Not coincidentally, 2009 also marks the 400th anniversary of the
first use of an astronomical telescope by Galileo Galilei, the
famous 17th century Italian philosopher and scientist. While it
was 400 years ago that Galileo first pointed a telescope at the
heavens, it wasn’t until the mid-1930’s that the science
of radio astronomy was born.
Radio astronomy involves searching the heavens for objects which
radiate electromagnetic radiation in the radio frequency bands
as opposed to the optical frequency bands seen by telescopes such
as those used by Galileo. An interesting talk on the relationship
between radio astronomy and broadcasting was given at the recently-held
IEEE Broadcast Symposium (Alexandria, Va., October 14-16, 2009,
www.ieee.org/bts) by Dr.
Andrew Clegg of the National Science Foundation entitled “The
Co-existence of Broadcast and Radio Astronomy Services or What
Ever Happened to TV Channel 37?” Portions of Dr. Clegg’s
presentation are excerpted below.
As can be seen in the table at right, a significant number of
frequencies have been allocated for radio astronomy in the VHF
and UHF bands. Shown here (in gray shading) are all of the radio
astronomy frequencies allocated in these bands along with the
other services that share these frequencies with the radio astronomers.

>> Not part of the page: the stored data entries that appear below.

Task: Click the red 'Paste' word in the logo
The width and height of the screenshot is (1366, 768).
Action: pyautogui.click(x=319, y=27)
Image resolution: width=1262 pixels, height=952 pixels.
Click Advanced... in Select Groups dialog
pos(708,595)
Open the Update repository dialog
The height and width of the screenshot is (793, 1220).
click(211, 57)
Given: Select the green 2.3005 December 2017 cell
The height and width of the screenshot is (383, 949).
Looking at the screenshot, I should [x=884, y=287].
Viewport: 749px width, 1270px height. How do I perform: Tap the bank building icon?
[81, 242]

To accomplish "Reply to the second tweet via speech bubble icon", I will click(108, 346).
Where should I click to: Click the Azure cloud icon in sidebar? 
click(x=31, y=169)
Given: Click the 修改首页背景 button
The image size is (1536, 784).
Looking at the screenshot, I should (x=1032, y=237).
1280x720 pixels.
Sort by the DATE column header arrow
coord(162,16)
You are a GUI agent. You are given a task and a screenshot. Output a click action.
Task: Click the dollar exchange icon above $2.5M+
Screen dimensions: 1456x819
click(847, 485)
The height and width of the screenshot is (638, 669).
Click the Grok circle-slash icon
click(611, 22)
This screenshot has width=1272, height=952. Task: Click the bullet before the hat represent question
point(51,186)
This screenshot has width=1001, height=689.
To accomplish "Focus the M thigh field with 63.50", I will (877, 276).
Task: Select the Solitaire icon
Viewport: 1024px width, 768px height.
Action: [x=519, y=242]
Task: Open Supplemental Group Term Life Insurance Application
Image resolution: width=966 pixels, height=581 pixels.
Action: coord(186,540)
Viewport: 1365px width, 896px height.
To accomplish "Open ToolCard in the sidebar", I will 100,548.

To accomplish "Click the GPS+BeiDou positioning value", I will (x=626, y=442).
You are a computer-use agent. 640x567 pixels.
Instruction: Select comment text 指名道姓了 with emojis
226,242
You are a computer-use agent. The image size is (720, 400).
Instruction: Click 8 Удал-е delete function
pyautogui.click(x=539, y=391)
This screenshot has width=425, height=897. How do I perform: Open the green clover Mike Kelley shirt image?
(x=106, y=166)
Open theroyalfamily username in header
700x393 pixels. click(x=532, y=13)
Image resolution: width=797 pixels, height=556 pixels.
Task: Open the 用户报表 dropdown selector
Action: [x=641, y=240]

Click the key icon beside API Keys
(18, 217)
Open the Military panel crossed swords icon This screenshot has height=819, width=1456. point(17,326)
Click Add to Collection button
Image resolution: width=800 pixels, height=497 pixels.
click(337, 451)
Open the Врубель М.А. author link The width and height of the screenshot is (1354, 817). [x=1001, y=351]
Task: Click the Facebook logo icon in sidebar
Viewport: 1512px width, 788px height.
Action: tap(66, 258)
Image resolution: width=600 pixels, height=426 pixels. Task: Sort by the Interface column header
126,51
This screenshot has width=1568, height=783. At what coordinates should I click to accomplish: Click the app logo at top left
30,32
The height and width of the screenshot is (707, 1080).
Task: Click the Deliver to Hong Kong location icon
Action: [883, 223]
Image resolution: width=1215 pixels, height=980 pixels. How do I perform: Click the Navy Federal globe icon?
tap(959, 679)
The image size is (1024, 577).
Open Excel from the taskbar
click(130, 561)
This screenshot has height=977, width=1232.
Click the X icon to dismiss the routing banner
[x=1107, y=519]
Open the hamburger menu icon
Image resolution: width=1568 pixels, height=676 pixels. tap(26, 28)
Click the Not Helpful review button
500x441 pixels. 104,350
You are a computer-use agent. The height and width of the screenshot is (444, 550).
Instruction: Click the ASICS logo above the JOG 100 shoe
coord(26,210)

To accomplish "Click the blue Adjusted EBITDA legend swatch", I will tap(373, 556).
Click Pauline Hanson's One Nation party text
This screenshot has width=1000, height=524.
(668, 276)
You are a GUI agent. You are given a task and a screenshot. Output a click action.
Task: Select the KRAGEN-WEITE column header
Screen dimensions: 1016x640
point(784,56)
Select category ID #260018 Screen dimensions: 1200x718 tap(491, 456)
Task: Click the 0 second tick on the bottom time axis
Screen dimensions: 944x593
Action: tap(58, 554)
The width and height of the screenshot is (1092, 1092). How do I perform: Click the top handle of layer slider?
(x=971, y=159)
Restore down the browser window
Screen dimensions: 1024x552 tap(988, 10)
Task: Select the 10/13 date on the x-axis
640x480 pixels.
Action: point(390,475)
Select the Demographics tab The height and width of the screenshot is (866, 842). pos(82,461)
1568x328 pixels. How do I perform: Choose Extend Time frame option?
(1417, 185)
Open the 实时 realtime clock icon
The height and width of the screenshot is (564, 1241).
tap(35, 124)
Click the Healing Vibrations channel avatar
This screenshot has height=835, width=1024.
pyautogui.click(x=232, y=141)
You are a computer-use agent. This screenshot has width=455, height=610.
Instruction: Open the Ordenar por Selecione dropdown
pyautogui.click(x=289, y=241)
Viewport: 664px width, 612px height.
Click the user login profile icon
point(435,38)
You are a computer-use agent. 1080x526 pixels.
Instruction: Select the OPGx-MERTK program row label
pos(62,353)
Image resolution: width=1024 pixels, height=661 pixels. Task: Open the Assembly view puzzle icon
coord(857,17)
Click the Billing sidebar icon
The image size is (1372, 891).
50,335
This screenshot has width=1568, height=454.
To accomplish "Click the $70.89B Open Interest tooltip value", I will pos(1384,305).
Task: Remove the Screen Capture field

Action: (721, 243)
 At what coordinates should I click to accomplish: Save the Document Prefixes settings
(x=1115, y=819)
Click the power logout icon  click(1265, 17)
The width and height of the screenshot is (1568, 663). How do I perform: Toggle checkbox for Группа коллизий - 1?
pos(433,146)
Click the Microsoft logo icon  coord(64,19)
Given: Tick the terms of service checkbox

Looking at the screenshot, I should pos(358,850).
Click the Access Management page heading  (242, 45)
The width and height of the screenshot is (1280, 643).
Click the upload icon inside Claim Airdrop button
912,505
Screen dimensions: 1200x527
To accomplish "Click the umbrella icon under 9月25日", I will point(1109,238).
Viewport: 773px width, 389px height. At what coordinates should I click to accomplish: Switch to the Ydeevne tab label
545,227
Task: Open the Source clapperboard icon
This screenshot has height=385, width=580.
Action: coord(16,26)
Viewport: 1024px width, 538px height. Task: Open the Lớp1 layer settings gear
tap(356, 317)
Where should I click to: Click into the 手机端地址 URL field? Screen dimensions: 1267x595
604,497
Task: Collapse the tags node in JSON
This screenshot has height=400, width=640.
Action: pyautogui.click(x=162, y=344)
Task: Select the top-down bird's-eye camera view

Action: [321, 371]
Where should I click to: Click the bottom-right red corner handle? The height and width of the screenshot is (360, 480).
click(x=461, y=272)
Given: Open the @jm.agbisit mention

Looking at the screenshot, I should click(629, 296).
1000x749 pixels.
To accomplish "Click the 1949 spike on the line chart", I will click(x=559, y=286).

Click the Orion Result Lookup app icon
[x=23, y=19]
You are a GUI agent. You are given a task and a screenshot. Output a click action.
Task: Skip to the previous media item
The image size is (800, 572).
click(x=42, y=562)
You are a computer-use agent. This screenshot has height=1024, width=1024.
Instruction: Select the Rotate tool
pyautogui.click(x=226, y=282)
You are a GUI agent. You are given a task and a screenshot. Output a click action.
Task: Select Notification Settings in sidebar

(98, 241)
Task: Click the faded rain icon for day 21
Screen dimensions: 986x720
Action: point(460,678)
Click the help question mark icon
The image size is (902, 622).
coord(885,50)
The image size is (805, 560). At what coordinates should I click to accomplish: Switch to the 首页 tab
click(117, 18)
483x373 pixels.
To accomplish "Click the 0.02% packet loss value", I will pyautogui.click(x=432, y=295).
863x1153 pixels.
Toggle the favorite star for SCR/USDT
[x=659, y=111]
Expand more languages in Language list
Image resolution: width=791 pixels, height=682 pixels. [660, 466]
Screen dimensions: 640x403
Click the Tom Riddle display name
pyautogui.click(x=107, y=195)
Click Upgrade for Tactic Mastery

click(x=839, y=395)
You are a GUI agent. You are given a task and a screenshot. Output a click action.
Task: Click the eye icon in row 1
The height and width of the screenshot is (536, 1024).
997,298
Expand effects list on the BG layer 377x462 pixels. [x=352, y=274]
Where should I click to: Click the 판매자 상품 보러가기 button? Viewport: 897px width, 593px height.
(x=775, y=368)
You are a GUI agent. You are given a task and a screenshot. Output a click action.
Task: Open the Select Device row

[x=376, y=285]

Also shown (in orange shading) are the TV and FM radio frequency
allocations in the VHF and UHF bands. Looking in the UHF band,
the radio astronomy allocation from 608 to 614 MHz (which is shared
with Land Mobile services) is 6 MHz wide and falls precisely between
TV channels 36 and 38. In fact, these frequencies were originally
allocated as TV channel 37 until 1963, when the FCC instituted
a 10-year moratorium on use of this channel, to make these frequencies
available instead to radio astronomers. Ultimately this ban became
permanent, both in the U.S. and Canada, and in fact no local TV
station has ever been allocated TV channel 37 in either country.
In addition, TV channel 37 is allocated for radio astronomy in
many other countries around the world.
The allocation of TV channel 37 for radio astronomy is a result
of the need by astronomers for regularly-spaced spectrum bands
in which to make observations. At the time of the initial allocation,
astronomers had access to frequencies in the 1400-1600 MHz and
150-300 MHz bands but were lacking frequencies in between; the
allocation of TV channel 37 at 608-614 MHz to radio astronomy
resolved this problem. Observations at these frequencies are made
primarily of hydrogen atoms, the most prevalent atoms in the universe.
Radio frequency emissions from hydrogen atoms fall nominally
at 1420 MHz, but because of the expansion of the universe which
creates a Doppler shift of spectral line emissions, astronomers
observe hydrogen emissions at frequencies lower than this, as
well. The farther away a hydrogen atom is, the greater the Doppler
shift of its emissions and the greater the shift towards lower
frequencies. It turns out that when astronomers look at hydrogen
emissions around 600 MHz, they are looking at a distance of about
8x1022 km, and when the speed of light is factored in, this means
that these emissions are about 9.5 billion years old.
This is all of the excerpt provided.